:: Given task A ::
In the Fellowship of the Ring review, rewrite the passage between "Along the way" and "dirty old paedo.", inclusive, substituting "Gandalf" for "Merlin".

____ Excerpt

Lord of the Rings – The Fellowship of The Ring


One bling to rule them all

Having read all 600,000 pages of the Lord of the Rings Role Play instruction book (Spanish Edition) I consider myself reasonably well equipped to review the first instalment of Michael Jackson’s adaptation of the Roald Dahl classic novel.

The Fellowship of the Ring is a film about four little Irish Leprechauns and their quest to return a piece of defective jewellery to an Argos Extra store several towns over.

Along the way they are helped by Father Christmas, who’s jolly laugh, beard and spells enliven the trip no end. Since Santa is on his jollies the leprechauns call him by his old school nickname of Merlin and he does not wear his distinctive red pyjamas outfit, preferring instead a rather more shabby grey shawl. This does nowt to refute Santa’s rep round the estate as a dirty old paedo.

The first film of this expansive and in no way tedious triptych focuses on the plights of the wee bairns as they walk through a list of fictitious names and geographical locations, encountering all manner of pixies and gnomes who insist on reciting poetry in made-up languages. A little known fact is that Roald Dahl did not accurately and painstakingly create a new language especially for the books, he just made up some words as he went along and pretended it was authentic pixie-speak. I know a pixie and he says that what you see in the films is just a crude pastiche of Sprite-ish mixed with some stereotypical Nymph-like idioms. He also said the film was the most racially offensive thing he’d seen since the Smurfs. But I thought he was being too harsh. Some of my best friends are Smurfs and they don’t mind when I call them Blue Bastards. Don’t get that humourless pixie prick started on Slavic fairies or you’ll never hear the end of it.

________

:: Given task B ::
Copy out the entries below word for word, from the one about the pavilion building side filter through the one about the 选择咒术师 class button. Leave the pictures out.

____ Data to use

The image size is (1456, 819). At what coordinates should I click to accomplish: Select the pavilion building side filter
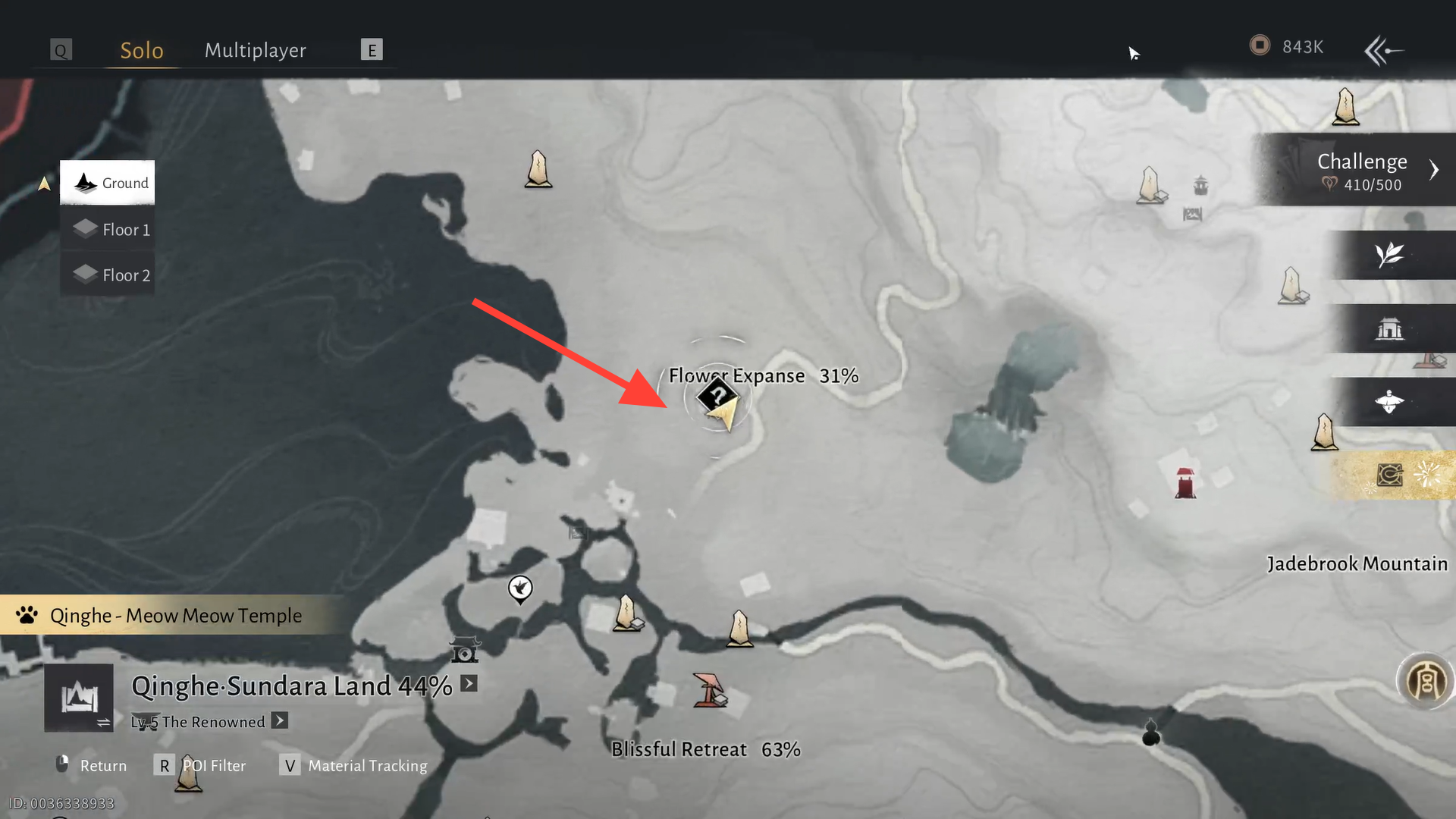coord(1389,328)
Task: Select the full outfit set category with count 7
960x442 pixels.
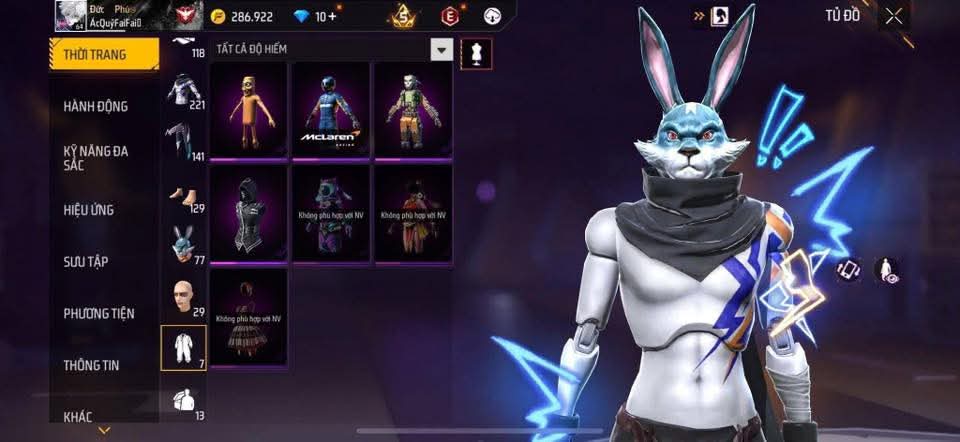Action: tap(183, 347)
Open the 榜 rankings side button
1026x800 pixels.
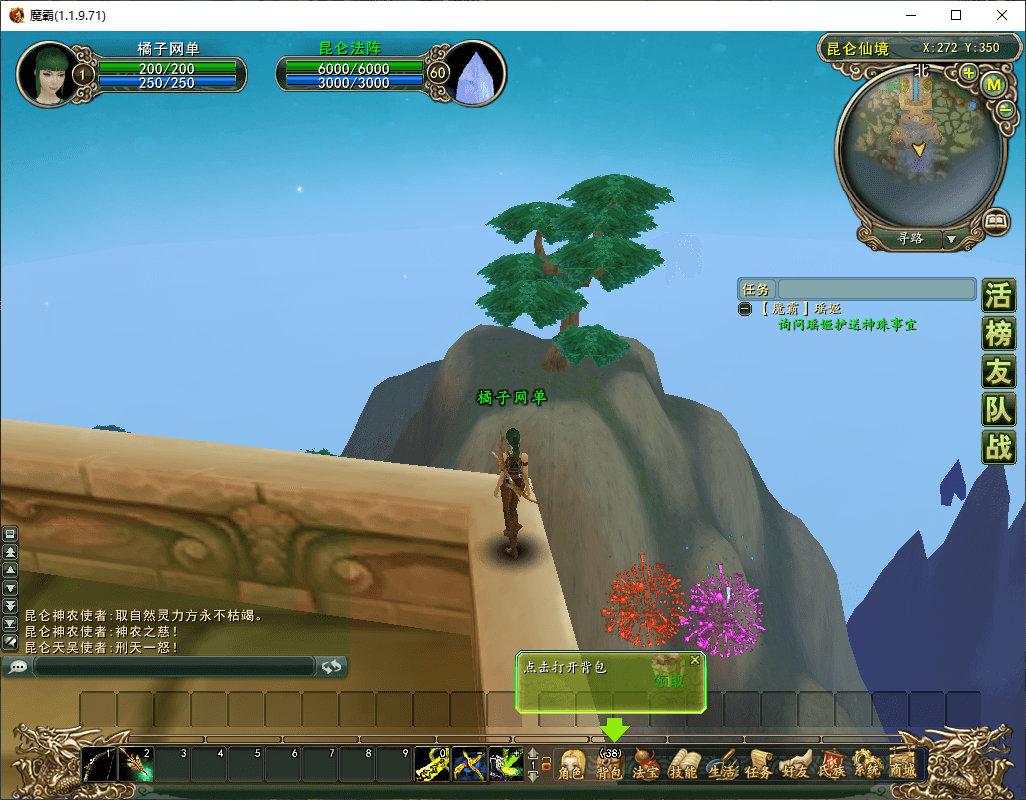(998, 333)
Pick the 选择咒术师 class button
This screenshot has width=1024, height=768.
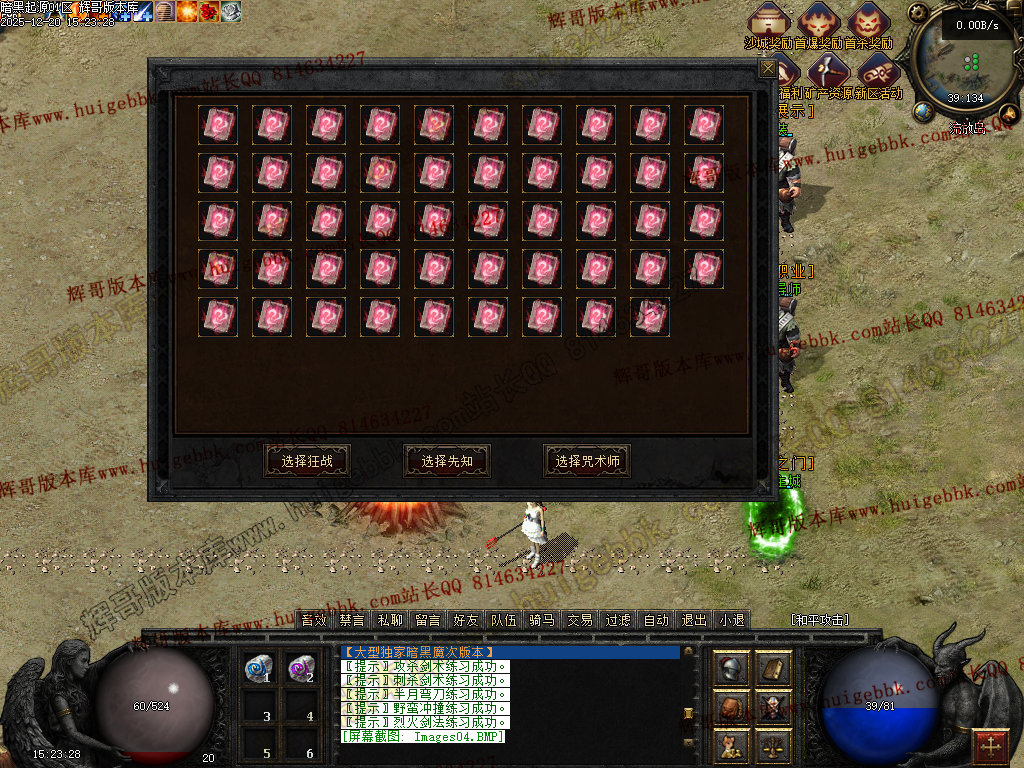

________

:: Full answer A ::
Along the way they are helped by Father Christmas, who’s jolly laugh, beard and spells enliven the trip no end. Since Santa is on his jollies the leprechauns call him by his old school nickname of Gandalf and he does not wear his distinctive red pyjamas outfit, preferring instead a rather more shabby grey shawl. This does nowt to refute Santa’s rep round the estate as a dirty old paedo.

:: Full answer B ::
The image size is (1456, 819). At what coordinates should I click to accomplish: Select the pavilion building side filter
coord(1389,328)
Task: Select the full outfit set category with count 7
960x442 pixels.
Action: tap(183, 347)
Open the 榜 rankings side button
1026x800 pixels.
(998, 333)
Pick the 选择咒术师 class button
This screenshot has width=1024, height=768.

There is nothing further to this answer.